__Task goal__
The line containing "About Us (39, 52)" marks the end: write out exactly every line from the first line of the data below through that line, and only those.

(Stored items from a collection)
:::::

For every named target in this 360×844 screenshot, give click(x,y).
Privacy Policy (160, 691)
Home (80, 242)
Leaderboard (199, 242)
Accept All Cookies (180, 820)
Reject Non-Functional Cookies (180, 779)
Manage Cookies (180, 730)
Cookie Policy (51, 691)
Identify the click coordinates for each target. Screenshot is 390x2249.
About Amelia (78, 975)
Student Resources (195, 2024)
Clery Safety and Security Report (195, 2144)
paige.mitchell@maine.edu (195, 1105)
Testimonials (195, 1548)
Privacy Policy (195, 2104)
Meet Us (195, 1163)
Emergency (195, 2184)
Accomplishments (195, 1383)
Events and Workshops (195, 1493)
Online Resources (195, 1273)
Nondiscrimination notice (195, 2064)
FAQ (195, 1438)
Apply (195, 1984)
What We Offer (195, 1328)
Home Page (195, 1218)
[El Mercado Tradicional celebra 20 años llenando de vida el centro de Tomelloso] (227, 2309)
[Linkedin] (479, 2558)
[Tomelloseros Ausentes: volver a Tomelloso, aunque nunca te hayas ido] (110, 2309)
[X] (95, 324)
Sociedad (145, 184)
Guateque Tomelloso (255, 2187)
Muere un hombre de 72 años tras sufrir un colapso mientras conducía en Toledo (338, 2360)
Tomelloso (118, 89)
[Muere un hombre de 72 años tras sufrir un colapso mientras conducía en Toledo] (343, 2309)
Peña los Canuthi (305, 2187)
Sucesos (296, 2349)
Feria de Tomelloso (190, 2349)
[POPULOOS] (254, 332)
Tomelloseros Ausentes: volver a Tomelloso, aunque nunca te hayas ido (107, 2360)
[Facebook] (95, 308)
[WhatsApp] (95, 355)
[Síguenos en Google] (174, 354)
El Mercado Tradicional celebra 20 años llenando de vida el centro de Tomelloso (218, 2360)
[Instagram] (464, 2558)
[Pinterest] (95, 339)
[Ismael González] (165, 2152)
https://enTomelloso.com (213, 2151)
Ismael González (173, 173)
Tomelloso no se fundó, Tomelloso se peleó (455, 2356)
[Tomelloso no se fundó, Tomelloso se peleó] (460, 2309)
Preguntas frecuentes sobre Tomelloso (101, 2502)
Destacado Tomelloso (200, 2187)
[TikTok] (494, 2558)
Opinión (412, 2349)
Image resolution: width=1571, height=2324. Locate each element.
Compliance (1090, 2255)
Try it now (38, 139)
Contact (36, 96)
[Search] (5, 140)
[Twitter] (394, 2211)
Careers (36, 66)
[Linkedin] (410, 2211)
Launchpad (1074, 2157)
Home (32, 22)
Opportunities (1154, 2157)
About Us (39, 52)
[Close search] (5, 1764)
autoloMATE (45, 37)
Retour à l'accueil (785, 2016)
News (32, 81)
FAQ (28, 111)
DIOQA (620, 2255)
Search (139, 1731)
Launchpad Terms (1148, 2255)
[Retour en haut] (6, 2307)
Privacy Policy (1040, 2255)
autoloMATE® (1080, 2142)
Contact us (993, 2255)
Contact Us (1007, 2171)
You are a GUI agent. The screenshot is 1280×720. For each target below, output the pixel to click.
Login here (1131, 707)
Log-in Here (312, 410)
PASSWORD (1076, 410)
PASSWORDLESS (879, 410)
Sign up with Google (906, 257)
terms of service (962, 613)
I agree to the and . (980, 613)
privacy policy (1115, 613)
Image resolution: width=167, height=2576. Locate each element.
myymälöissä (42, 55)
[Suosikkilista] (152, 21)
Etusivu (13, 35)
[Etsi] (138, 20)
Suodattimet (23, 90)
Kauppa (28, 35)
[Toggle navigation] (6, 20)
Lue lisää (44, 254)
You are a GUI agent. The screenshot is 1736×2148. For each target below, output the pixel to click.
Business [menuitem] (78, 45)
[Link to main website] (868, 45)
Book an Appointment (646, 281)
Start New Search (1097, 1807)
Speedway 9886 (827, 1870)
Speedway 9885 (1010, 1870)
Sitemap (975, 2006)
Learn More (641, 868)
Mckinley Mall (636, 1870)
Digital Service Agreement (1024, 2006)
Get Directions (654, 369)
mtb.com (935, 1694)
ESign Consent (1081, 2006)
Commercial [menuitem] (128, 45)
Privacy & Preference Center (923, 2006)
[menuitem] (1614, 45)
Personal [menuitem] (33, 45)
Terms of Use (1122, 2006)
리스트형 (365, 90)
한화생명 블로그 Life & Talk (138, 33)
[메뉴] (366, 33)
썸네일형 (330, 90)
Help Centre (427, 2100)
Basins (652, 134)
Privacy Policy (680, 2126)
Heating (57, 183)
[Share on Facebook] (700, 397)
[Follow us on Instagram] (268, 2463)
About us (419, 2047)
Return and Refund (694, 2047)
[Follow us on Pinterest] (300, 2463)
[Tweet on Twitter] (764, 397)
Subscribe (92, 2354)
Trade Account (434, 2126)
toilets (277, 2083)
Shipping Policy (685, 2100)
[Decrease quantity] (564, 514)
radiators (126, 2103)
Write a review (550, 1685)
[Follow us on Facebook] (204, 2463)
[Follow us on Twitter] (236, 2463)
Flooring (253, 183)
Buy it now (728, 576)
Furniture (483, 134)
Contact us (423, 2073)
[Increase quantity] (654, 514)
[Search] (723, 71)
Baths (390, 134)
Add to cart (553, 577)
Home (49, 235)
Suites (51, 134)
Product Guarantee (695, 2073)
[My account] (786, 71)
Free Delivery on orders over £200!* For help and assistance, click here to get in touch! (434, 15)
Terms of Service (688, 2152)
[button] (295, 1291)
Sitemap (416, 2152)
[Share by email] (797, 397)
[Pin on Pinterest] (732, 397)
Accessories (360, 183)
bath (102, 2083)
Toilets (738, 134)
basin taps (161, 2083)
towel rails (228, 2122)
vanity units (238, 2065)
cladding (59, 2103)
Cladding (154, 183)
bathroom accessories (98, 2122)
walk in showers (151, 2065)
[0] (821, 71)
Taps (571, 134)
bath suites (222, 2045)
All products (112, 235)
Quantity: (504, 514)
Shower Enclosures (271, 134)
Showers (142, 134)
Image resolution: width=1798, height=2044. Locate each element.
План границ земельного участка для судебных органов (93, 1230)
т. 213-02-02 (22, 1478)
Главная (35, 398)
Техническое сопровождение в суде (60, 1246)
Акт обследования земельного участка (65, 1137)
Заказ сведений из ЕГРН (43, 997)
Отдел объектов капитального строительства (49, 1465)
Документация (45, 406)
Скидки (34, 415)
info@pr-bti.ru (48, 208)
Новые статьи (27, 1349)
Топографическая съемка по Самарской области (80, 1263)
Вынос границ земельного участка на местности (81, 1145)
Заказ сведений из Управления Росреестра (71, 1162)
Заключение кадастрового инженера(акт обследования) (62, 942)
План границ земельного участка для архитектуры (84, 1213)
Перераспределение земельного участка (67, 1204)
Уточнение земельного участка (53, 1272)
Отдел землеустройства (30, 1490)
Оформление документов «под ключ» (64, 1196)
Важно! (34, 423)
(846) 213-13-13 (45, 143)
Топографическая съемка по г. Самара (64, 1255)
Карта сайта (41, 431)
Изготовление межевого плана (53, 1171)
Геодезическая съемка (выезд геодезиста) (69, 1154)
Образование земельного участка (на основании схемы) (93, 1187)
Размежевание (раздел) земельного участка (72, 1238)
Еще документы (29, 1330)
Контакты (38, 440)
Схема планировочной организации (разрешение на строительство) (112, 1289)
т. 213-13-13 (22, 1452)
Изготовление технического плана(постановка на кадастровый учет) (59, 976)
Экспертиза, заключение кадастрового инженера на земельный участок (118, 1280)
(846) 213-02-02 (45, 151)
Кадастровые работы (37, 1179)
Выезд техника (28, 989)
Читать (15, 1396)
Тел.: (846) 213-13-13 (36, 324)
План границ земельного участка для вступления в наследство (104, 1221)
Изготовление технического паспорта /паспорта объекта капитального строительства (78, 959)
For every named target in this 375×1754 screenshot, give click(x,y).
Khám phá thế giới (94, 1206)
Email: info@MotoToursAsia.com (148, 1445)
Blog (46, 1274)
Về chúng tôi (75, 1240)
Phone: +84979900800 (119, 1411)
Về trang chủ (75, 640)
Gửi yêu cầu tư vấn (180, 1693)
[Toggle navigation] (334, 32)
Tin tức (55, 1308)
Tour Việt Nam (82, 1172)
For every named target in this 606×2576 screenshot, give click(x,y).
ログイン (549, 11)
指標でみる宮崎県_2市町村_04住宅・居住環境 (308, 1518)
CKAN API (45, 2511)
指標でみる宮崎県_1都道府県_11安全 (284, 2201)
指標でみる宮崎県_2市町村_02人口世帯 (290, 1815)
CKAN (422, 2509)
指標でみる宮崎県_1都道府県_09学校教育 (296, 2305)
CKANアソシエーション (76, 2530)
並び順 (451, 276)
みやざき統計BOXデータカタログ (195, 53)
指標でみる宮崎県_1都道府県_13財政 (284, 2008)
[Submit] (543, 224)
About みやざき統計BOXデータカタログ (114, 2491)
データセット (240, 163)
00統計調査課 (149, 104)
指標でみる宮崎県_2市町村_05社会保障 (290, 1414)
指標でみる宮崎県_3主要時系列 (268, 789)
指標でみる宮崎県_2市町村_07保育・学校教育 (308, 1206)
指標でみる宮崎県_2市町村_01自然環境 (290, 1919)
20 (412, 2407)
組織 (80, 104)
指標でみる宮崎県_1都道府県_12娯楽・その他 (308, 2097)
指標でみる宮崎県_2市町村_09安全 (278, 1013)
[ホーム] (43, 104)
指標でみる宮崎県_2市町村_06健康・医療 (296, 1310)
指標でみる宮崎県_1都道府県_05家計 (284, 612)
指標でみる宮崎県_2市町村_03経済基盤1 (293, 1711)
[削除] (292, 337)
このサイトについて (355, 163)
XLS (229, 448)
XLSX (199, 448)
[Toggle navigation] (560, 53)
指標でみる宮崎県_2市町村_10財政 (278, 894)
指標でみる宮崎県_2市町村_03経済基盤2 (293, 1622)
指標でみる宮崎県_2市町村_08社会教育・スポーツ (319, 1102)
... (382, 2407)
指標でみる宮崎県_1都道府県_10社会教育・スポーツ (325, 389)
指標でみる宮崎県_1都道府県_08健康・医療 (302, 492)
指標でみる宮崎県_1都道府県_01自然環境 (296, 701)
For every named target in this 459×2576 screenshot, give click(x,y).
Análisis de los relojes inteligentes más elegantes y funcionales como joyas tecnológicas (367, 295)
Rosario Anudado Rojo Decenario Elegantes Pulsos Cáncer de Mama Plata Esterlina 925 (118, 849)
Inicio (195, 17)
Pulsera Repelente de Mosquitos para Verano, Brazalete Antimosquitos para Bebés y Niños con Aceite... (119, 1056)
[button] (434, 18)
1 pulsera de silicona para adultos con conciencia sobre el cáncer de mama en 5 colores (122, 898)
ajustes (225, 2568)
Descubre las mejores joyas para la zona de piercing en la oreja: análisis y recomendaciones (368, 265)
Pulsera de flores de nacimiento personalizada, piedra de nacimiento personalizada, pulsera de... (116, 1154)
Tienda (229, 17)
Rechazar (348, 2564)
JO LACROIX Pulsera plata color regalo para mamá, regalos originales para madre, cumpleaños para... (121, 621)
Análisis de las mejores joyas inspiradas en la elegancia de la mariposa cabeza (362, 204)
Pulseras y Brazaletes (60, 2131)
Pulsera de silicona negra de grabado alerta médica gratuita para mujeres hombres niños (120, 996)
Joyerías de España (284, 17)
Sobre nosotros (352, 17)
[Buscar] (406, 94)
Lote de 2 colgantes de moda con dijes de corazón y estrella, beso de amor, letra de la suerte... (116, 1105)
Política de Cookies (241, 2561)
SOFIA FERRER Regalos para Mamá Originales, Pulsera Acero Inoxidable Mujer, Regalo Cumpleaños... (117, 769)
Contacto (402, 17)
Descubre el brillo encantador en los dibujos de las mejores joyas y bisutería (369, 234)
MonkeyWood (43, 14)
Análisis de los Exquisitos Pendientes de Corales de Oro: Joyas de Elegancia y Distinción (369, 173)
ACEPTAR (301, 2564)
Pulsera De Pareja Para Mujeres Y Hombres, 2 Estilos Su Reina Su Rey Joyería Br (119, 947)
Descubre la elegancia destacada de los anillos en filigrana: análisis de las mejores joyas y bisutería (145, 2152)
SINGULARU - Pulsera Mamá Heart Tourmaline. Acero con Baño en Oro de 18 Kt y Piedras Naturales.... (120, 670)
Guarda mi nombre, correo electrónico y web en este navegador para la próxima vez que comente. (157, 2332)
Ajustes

:::::

__Response to the task__
For every named target in this 360×844 screenshot, give click(x,y).
Privacy Policy (160, 691)
Home (80, 242)
Leaderboard (199, 242)
Accept All Cookies (180, 820)
Reject Non-Functional Cookies (180, 779)
Manage Cookies (180, 730)
Cookie Policy (51, 691)
Identify the click coordinates for each target. Screenshot is 390x2249.
About Amelia (78, 975)
Student Resources (195, 2024)
Clery Safety and Security Report (195, 2144)
paige.mitchell@maine.edu (195, 1105)
Testimonials (195, 1548)
Privacy Policy (195, 2104)
Meet Us (195, 1163)
Emergency (195, 2184)
Accomplishments (195, 1383)
Events and Workshops (195, 1493)
Online Resources (195, 1273)
Nondiscrimination notice (195, 2064)
FAQ (195, 1438)
Apply (195, 1984)
What We Offer (195, 1328)
Home Page (195, 1218)
[El Mercado Tradicional celebra 20 años llenando de vida el centro de Tomelloso] (227, 2309)
[Linkedin] (479, 2558)
[Tomelloseros Ausentes: volver a Tomelloso, aunque nunca te hayas ido] (110, 2309)
[X] (95, 324)
Sociedad (145, 184)
Guateque Tomelloso (255, 2187)
Muere un hombre de 72 años tras sufrir un colapso mientras conducía en Toledo (338, 2360)
Tomelloso (118, 89)
[Muere un hombre de 72 años tras sufrir un colapso mientras conducía en Toledo] (343, 2309)
Peña los Canuthi (305, 2187)
Sucesos (296, 2349)
Feria de Tomelloso (190, 2349)
[POPULOOS] (254, 332)
Tomelloseros Ausentes: volver a Tomelloso, aunque nunca te hayas ido (107, 2360)
[Facebook] (95, 308)
[WhatsApp] (95, 355)
[Síguenos en Google] (174, 354)
El Mercado Tradicional celebra 20 años llenando de vida el centro de Tomelloso (218, 2360)
[Instagram] (464, 2558)
[Pinterest] (95, 339)
[Ismael González] (165, 2152)
https://enTomelloso.com (213, 2151)
Ismael González (173, 173)
Tomelloso no se fundó, Tomelloso se peleó (455, 2356)
[Tomelloso no se fundó, Tomelloso se peleó] (460, 2309)
Preguntas frecuentes sobre Tomelloso (101, 2502)
Destacado Tomelloso (200, 2187)
[TikTok] (494, 2558)
Opinión (412, 2349)
Image resolution: width=1571, height=2324. Locate each element.
Compliance (1090, 2255)
Try it now (38, 139)
Contact (36, 96)
[Search] (5, 140)
[Twitter] (394, 2211)
Careers (36, 66)
[Linkedin] (410, 2211)
Launchpad (1074, 2157)
Home (32, 22)
Opportunities (1154, 2157)
About Us (39, 52)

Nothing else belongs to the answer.